Networks earnings for the first quarter 2022 compared to the same period in 2021 mainly benefited from the successful execution of rate plans, primarily in New York. Quarterly results improved as a result of an increase in the capitalization of personnel expenses and a lower effective tax rate. Higher depreciation expense for assets placed in service and higher personnel costs related to rate plan commitments negatively impacted first quarter results.

Renewables

In January 2022, Renewables completed the restructuring of its partnership agreement for its New England offshore wind lease areas, generating an after-tax gain of ~$181 million.

Renewables results for the first quarter 2022 compared to the same period in 2021 benefited primarily from the offshore wind restructuring gain, offset by the 2021 impact of our strong performance during the Texas weather event.

Outlook

AVANGRID is affirming its 2022 U.S. GAAP Net Income and non-U.S. GAAP Adjusted Net Income outlook of $850-$920 million or $2.20-$2.38 per share, based on 387 million average shares outstanding. This outlook includes the after-tax gain from the restructuring of the Company's New England offshore wind partnership agreement.

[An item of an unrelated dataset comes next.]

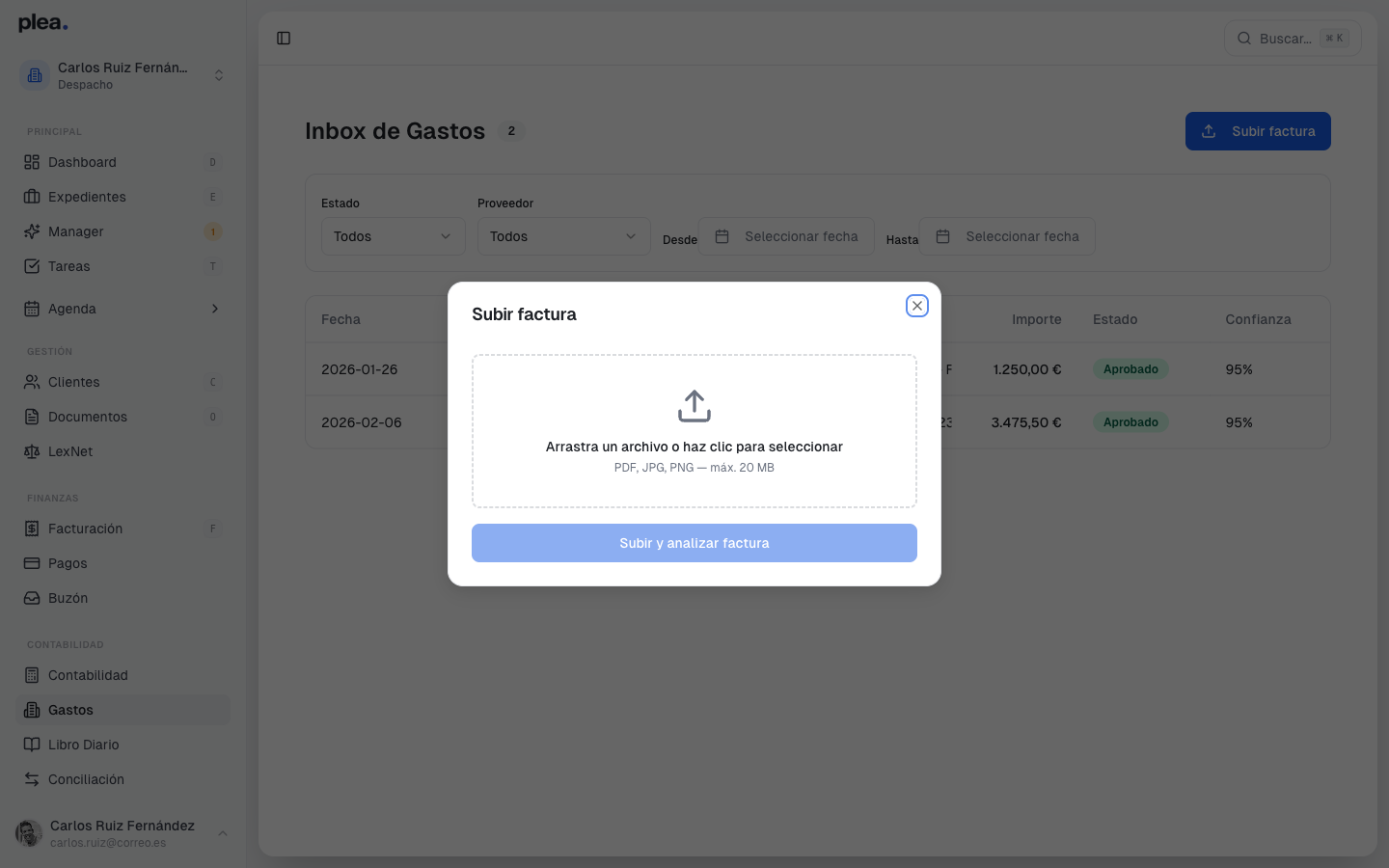Click the LexNet sidebar icon
1389x868 pixels.
pyautogui.click(x=32, y=451)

Non-U.S. GAAP adjusted earnings and adjusted earnings per share exclude mark-to-market adjustments in the Renewables segment, restructuring charges, merger costs and COVID-19 impacts. For additional information, see "Use of Non-U.S. GAAP Financial Measures" and "Reconciliation of Non-U.S. GAAP Financial Measures" at the end of this release.

Webcast

AVANGRID will webcast an audio-only financial presentation in conjunction with releasing first quarter 2022 earnings tomorrow, Wednesday, April 27, 2022 beginning at 10:00 A.M. Eastern time. The listen-only webcast will feature a presentation from members of the executive team followed by a question and answer session. The webcast can be accessed through the Investor Relations section of AVANGRID's website. A replay will be available for 90 days in the Investors section of the AVANGRID website.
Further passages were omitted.